4. Man in the Middle ( MITM ) Attack

Recall Harry Caul from the film The Conversation (1974)? Neither me but he was a bugger’s hell. So good that he was named “the best bugger on the west coast.” Everything has changed from 1974 to 2017 and so have the “bugging” techniques. A MITM attack is the latest form of wiretapping, without the use of wires (spooky).

As you can see on our website, at the front of our URL is a safe sign with our company name written on it. That means your system is currently talking to our servers and no one is in between as we have installed an SSL / TLS certificate on our website. If a perpetrator wants to execute an MITM attack between us, he / she would establish a connection with your system and make you think you’re talking to us, but that’s not going to happen. Any information that you send to our website will therefore come through the attacker and he / she will be able to see all the information you send.

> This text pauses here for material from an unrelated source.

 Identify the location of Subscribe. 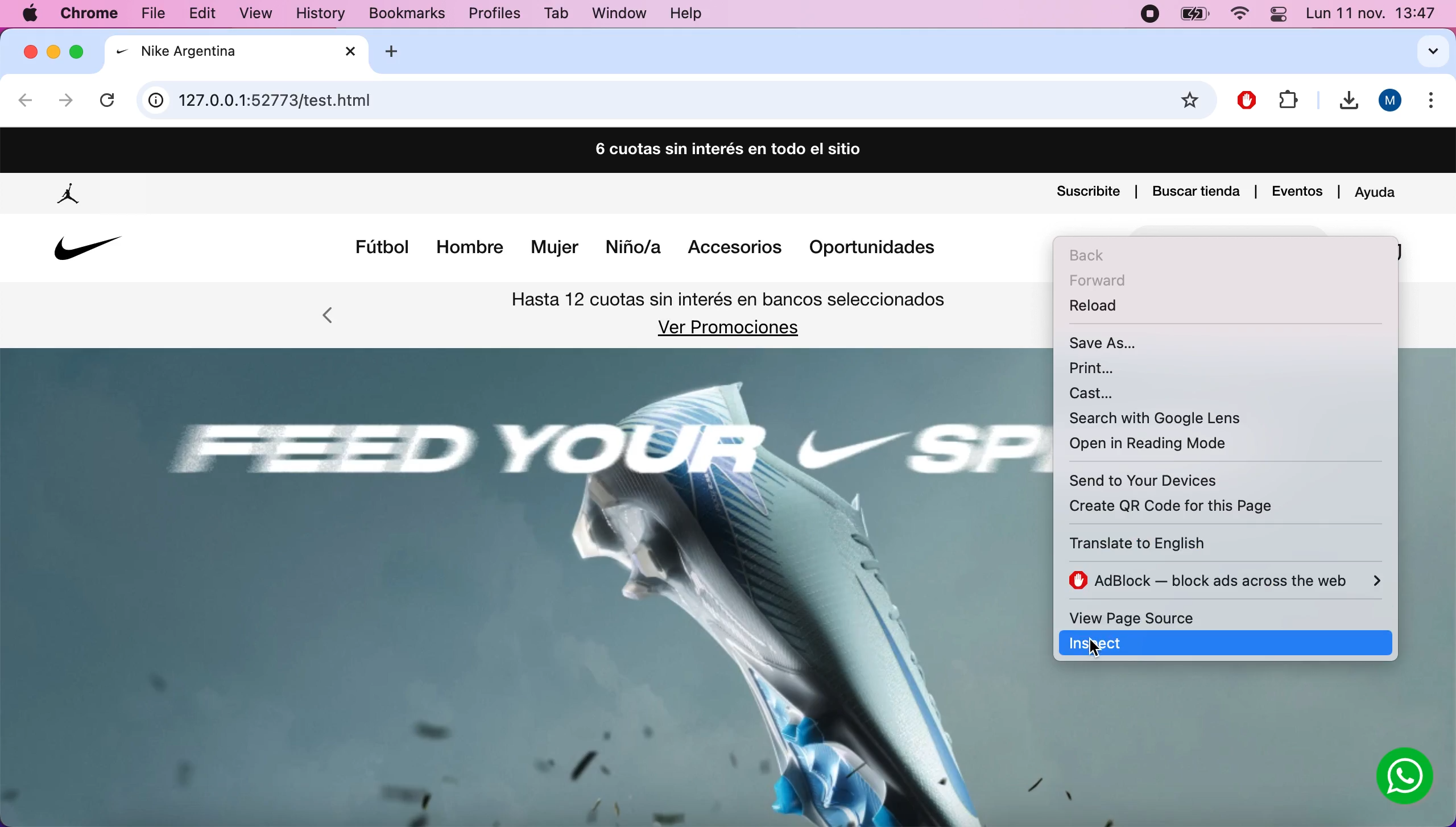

5. Denial-of – Service attack (DoS)

Denial-of – Service is the new ‘buried under the paperwork.’ We’ve seen episodes in legal dramas in which one party sends out a lot of paperwork to slow down the other. In the age of today, one sends a massive amount of traffic to the website of a rival to the degree that the website can not accommodate such traffic and eventually gets crashed. There are other forms of DoS attacks, such as reflective attacks and resource depletion, but on a broader basis volumetric-floods (Traffic-based) are used.

Needless to say, this will hurt you both in terms of your credibility and earnings.

We recommend setting up a Next-Generation Firewall as the first line of defense if you don’t want to put up ‘Sorry, we’re closed’ poster on your website.

There’s anything possible in today’s era of cut-throat competition!

Last Word

Cyber Protection is a lot like riding a bike. You have to watch what’s in front of you, what’s in front of you, what’s behind you, and keep peddling at the same time so the bike doesn’t slow and you don’t fall over.